情報共有システムは受発注者間のやりとりをスムーズにすることから、国土交通省は土木工事において導入を推進しています。
建設業において情報共有はなぜ大事か?

建設業において情報共有は、生産性や安全性、品質などを向上するために欠かせません。
例えば現場のトラブルを早期に共有すれば早めに対策を打てますし、作業時のリスクを共有すればより効果的な安全対策を講じることができます。
また、国土交通省では次のように情報共有システムの重要性を示唆しています。
国土交通省が「i-Construction2.0」を策定したため
国土交通省が策定した「i-Construction2.0」によると、2040年までに建設現場の省人化3割、生産性1.5倍の向上を目指しています。
i-Constructionとは測量から施工、維持管理までのあらゆる工程にICTを取り入れて、生産性の向上を目指す取り組みのことです。
抜本的な省人化対策として、施工・データ連携・施工管理それぞれをオートメーション化するとしています。
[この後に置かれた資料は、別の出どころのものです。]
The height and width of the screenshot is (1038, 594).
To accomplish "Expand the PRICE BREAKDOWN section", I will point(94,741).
省人化を実現すればより少ない人員・時間で、これまでと同等の工事量を確保できます。
参考:i-Construction2.0〜建設現場のオートメーション化〜|国土交通省
生産年齢人口の減少や高齢化を解決するため
建設現場では少子高齢化の影響を受け、生産年齢人口の減少や高齢化、インフラの老朽化が大きな問題になっています。
従来の方法では受発注者間で資料のやりとりが頻発し、余計な手間や労力が生じていました。
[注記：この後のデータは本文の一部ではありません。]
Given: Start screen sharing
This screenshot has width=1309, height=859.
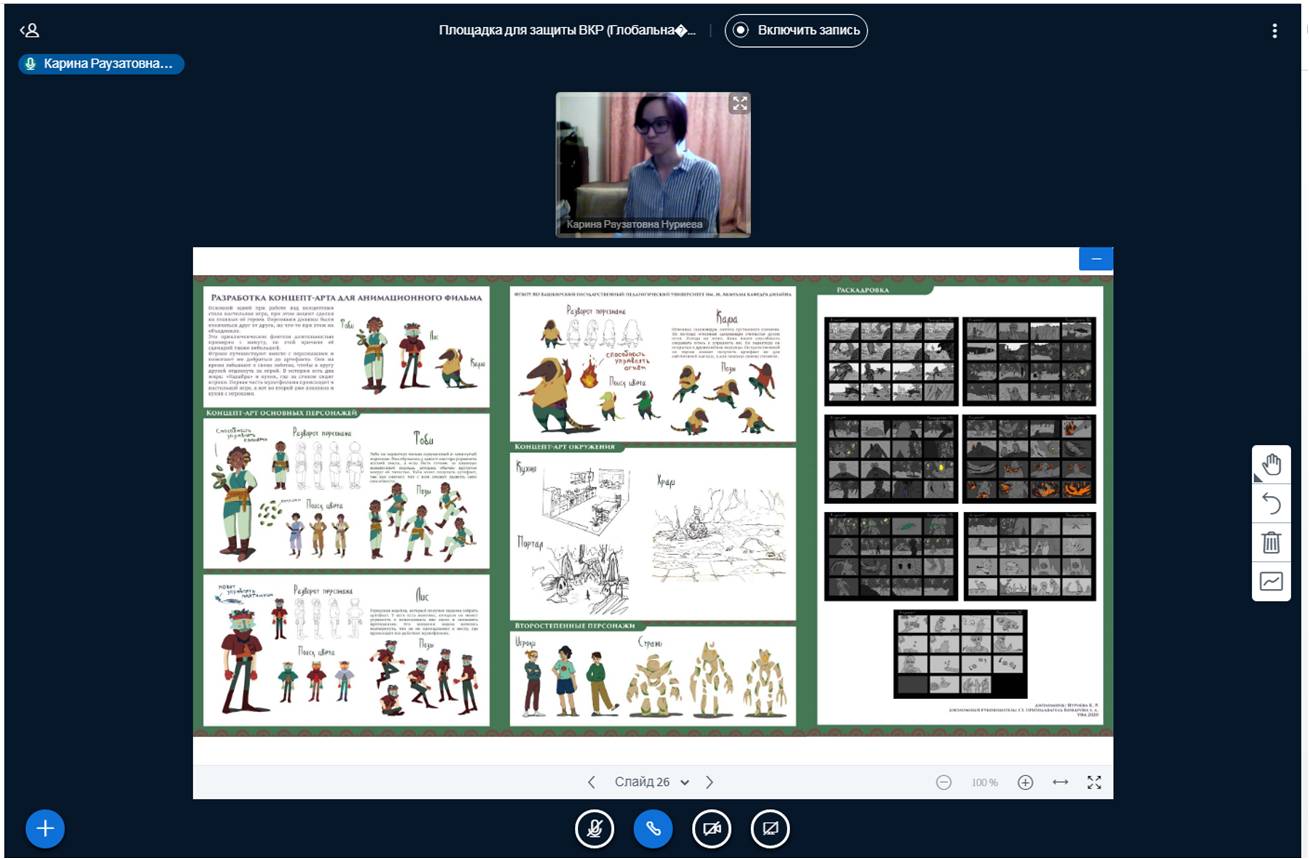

情報共有システムを導入すれば情報共有がスムーズになるため、より少ない労力・時間で業務を進められるようになります。
情報共有ツールにはどんな種類がありますか?

情報共有ツールとは、社内外の情報共有をサポートする機能を備えたツール・アプリのことです。
ここでは情報共有ツールを一覧にしたので、自社に導入できそうなものがないか探してみてください。
情報共有ツール | 概要 |
ビジネスチャット | 社内外の人と気軽に連絡がとれるコミュニケーションツールのこと |
オンラインストレージ | WEB上にデータを保管できるサービスのこと |
プロジェクト管理ツール | プロジェクトを達成するためにリソースや進捗、スケジュールなどを一元管理するツールのこと |
文書管理システム | 社内の書類を電子化して、文書の作成から廃棄までを一元管理するシステムのこと |
グループウェア | スケジュールや業務管理などの情報共有を円滑にするソフトウェアのこと |
社内wiki | 従業員の経歴やノウハウを一元管理・共有できるシステムのこと |
どのツールが役立つかは、自社の情報共有に関する課題を明確にしておく必要があります。
工事情報共有システムを利用するメリットは?
工事情報共有システムを利用するメリットは、主に3つです。
- 書類提出のための移動時間を削減できる
- 図面などの大容量ファイルを共有できる
- 工事帳票の電子納品に対応する
書類提出のための移動時間を削減できる
工事情報共有システムを利用すれば、書類提出のための移動時間を削減できます。
なぜならWEB上で書類のやりとりが可能で、発議・承認・決済処理などが完結するからです。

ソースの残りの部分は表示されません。